**Assigned task**
Two lines in the listing below mark the span: one contains "ГЕРБ-СДС (64, 862)" and one contains "[Спиране на звука] (191, 940)". Reproduce both of them and everything between, exactly.

*** Source data ***

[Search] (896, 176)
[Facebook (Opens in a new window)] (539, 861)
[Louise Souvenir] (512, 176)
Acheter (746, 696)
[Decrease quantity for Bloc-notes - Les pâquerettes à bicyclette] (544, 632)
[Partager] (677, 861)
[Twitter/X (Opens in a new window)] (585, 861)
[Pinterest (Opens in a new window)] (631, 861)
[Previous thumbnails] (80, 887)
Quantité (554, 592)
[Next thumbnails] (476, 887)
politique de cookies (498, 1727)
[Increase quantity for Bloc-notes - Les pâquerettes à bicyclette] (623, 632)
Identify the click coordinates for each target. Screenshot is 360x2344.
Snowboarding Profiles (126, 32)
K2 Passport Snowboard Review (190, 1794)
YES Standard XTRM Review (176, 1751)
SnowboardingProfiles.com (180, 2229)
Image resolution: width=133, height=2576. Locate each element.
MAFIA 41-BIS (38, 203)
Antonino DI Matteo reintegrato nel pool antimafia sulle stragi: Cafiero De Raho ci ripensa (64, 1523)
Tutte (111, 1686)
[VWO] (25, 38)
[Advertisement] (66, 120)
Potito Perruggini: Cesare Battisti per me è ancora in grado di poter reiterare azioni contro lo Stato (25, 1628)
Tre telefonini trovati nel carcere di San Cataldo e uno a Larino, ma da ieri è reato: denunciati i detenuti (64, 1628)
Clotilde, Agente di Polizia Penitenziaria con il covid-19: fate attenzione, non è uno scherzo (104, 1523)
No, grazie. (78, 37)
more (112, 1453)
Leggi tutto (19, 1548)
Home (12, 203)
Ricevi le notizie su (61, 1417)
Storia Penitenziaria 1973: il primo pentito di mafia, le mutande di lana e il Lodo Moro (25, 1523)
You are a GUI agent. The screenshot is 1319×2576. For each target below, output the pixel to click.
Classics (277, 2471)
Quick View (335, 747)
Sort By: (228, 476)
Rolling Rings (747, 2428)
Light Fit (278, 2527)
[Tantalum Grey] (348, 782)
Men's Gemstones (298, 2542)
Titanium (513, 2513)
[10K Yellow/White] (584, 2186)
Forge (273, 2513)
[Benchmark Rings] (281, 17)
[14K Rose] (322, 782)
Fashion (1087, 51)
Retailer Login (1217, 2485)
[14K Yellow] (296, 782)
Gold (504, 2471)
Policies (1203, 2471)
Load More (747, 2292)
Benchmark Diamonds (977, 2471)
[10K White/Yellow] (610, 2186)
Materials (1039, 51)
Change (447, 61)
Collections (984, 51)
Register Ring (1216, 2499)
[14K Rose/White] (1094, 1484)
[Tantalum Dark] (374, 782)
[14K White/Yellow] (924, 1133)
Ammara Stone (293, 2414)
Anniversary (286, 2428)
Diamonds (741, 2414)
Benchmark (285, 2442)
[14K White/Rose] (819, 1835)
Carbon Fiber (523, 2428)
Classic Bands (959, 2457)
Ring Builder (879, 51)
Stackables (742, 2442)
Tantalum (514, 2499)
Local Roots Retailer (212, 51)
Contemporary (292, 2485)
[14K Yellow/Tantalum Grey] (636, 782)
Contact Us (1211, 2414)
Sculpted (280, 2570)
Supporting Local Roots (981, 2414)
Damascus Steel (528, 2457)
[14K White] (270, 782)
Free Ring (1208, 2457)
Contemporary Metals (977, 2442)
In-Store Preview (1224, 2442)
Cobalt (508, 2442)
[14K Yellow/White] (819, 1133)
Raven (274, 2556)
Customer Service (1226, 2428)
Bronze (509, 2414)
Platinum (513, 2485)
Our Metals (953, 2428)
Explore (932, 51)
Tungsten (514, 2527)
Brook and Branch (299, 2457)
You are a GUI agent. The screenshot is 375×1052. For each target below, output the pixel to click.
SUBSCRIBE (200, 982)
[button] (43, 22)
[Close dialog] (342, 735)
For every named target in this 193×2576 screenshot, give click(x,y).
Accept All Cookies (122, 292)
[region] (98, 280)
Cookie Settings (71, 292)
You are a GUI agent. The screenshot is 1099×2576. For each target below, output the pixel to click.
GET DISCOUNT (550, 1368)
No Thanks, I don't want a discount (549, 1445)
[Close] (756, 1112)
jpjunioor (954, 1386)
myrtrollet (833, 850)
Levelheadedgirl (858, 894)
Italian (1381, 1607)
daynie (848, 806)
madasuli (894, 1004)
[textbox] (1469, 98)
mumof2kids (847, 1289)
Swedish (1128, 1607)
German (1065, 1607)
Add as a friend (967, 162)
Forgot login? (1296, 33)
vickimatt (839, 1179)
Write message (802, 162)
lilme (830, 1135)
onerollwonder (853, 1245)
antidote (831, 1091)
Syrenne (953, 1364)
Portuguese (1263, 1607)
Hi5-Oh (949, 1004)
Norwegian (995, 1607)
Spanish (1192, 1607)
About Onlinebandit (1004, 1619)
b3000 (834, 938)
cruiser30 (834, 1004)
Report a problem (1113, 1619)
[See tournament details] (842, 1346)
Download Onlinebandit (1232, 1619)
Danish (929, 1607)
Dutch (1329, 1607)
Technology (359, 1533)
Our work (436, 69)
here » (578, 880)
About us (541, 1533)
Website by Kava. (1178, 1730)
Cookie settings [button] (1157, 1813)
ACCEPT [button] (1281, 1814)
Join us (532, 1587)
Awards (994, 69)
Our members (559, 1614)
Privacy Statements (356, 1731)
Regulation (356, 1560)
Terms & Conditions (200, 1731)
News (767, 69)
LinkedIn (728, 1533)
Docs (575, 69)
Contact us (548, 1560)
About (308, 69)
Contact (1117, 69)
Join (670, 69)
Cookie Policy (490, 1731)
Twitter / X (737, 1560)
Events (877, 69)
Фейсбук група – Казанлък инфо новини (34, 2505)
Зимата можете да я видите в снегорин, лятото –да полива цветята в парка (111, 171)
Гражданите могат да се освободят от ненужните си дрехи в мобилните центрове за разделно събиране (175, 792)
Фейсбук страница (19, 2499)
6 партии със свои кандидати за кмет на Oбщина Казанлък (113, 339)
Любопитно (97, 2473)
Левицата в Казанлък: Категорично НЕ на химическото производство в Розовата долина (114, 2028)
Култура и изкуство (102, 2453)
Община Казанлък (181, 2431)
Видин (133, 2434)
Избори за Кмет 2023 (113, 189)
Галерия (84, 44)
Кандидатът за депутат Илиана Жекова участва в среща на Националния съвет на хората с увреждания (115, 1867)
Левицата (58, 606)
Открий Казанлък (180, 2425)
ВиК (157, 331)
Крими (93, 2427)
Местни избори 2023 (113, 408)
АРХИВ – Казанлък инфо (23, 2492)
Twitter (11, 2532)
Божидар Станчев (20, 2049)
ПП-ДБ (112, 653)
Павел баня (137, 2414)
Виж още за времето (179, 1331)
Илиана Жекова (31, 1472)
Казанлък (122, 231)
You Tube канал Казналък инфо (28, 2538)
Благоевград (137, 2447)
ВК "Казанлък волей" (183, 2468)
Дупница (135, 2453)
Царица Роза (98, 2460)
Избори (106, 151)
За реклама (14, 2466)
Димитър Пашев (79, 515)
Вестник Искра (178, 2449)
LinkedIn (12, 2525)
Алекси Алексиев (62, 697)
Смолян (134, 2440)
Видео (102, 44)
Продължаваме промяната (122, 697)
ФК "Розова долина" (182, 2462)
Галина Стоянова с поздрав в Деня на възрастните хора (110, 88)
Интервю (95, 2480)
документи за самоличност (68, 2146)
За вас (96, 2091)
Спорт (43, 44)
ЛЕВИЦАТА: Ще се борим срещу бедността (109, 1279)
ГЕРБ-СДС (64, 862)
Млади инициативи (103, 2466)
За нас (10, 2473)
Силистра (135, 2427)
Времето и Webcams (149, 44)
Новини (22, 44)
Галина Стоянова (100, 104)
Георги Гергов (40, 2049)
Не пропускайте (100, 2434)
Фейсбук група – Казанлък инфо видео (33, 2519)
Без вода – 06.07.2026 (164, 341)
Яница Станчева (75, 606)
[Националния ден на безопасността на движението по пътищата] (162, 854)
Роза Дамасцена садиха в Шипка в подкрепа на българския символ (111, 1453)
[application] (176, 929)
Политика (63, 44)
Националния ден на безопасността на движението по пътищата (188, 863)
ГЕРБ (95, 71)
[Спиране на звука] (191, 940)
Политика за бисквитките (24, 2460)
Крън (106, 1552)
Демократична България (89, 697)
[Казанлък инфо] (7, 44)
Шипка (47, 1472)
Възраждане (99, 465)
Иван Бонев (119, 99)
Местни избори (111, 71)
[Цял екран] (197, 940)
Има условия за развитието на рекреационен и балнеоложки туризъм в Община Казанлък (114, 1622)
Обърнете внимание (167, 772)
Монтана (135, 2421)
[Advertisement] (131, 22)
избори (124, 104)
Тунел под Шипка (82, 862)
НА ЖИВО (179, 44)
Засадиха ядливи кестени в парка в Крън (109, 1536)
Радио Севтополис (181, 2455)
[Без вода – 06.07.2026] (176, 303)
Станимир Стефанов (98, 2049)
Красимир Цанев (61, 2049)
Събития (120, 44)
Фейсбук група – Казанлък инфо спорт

*** End of Source data ***

**Response area**
ГЕРБ-СДС (64, 862)
Млади инициативи (103, 2466)
За нас (10, 2473)
Силистра (135, 2427)
Времето и Webcams (149, 44)
Новини (22, 44)
Галина Стоянова (100, 104)
Георги Гергов (40, 2049)
Не пропускайте (100, 2434)
Фейсбук група – Казанлък инфо видео (33, 2519)
Без вода – 06.07.2026 (164, 341)
Яница Станчева (75, 606)
[Националния ден на безопасността на движението по пътищата] (162, 854)
Роза Дамасцена садиха в Шипка в подкрепа на българския символ (111, 1453)
[application] (176, 929)
Политика (63, 44)
Националния ден на безопасността на движението по пътищата (188, 863)
ГЕРБ (95, 71)
[Спиране на звука] (191, 940)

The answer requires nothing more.